The term nocebo effect has been used for something described as the placebo’s evil twin.  

Although there isn’t a standardized definition for nocebo effect, it really is seen as the flip side of the placebo.

It is thought to occur when patients attribute negative reactions they experience to a treatment intervention — even when they are given an actual placebo (or inactive medicine).

Symptoms are often nondescript such as headache or fatigue and seem to occur most often among women, those with pessimistic temperaments, or those with negative attitudes about the treatment being offered.

A study published in 2015 in the Journal of Clinical Psychiatry by researchers at Deakin University in Australia suggests the nocebo effect is quite common and should be considered in the design of psychiatric clinical trials.

Prevalence rates for nocebo effect vary depending on the clinical setting and type of therapy examined.

In this study, researchers examined data from 2,400 subjects in clinical trials involving antidepressants and found the nocebo effect could be responsible for more than 60 percent of treatment-emergent adverse effects and almost five percent of those who stopped treatment.

These researchers say the nocebo effect can impact a study by causing distress and treatment non-compliance among subjects.
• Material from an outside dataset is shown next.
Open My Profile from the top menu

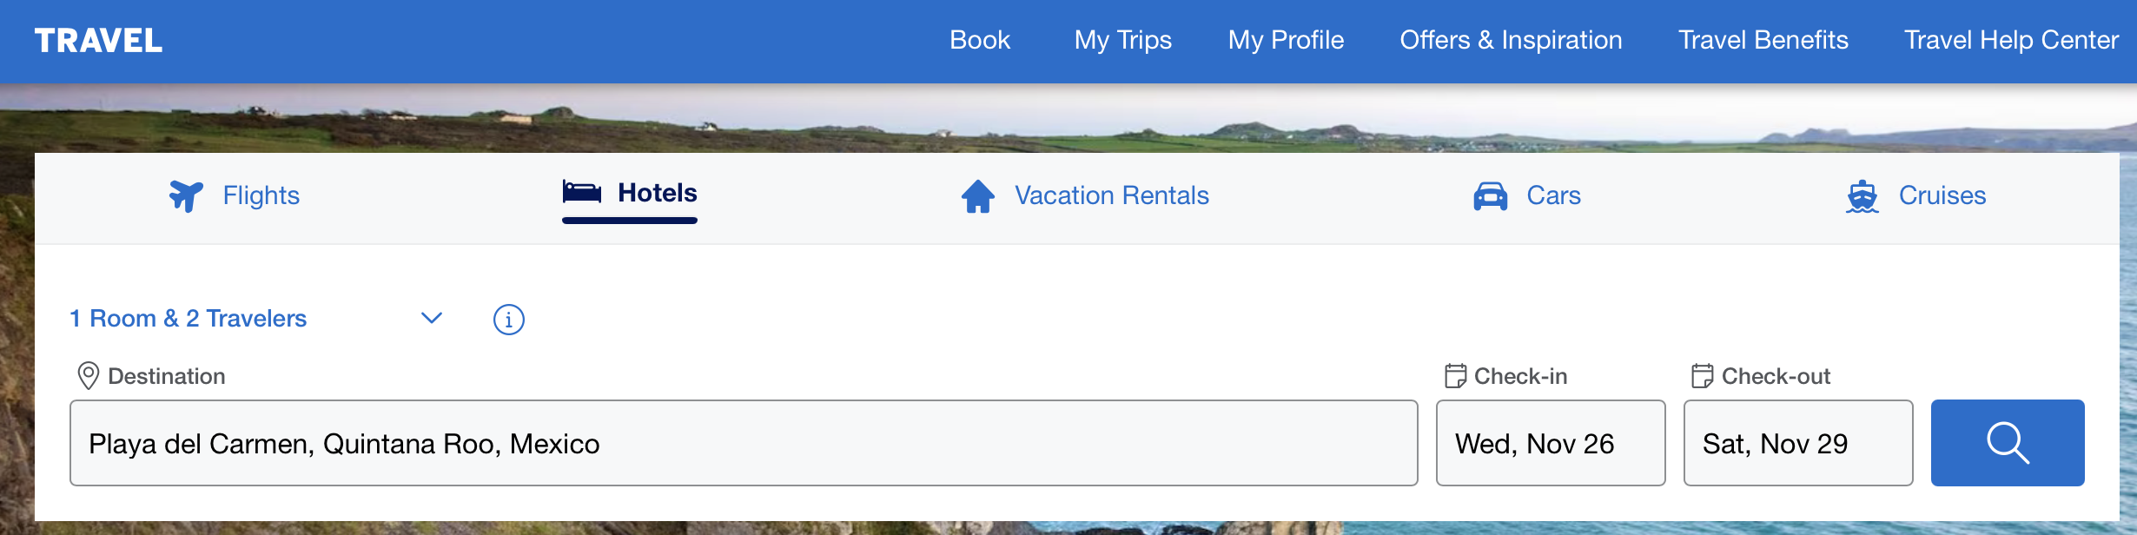[x=1286, y=40]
It can also potentially lead to a study medication being prematurely withdrawn from the market.

This information raises questions about how to avoid the nocebo effect in both research and clinical settings.

While some say providing too much information to patients of possible side effects may contribute to increasing the nocebo effect, we must respect a patient’s right to informed consent and autonomy and avoid taking a paternalistic role.
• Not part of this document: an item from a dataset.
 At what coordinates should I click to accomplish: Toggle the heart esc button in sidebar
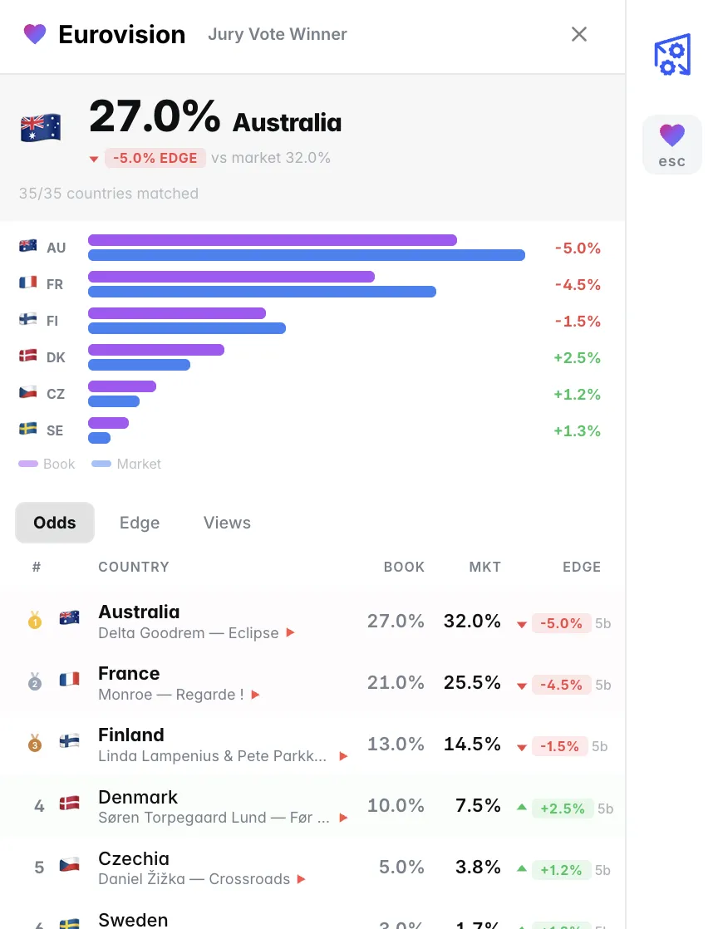[671, 144]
Gone are the days when the healthcare professional is the only source of medical information.

Increasingly, I see the phenomenon of someone with negative pre-existing attitudes about taking medication who then goes home and searches online for information from others who have had negative experiences and then are intolerant to the medication prescribed.

This happens with each medication in turn and sometimes the side effects experienced are very atypical and very difficult to explain on a biological basis. Some such individuals become impossible to treat for this reason.

Like the placebo, it will likely be impossible to eliminate the nocebo response. Our best bet is to identify it and do our best to minimize it.

More States of Mind articles

About the Author

Paul Latimer has over 25 years experience in clinical practice, research, and administration.

After obtaining his medical degree from Queen's University in Kingston, Ontario, he did psychiatric training at Queen's, Oxford and Temple Universities. After his residency he did a doctorate in medical science at McMaster University where he was also a Medical Research Council of Canada Scholar.

Since 1983 he has been practicing psychiatry in Kelowna, BC, where he has held many administrative positions and conducted numerous clinical trials.

He has published many scientific papers and one book on the psychophysiology of the functional bowel disorders.

He is an avid photographer, skier and outdoorsman.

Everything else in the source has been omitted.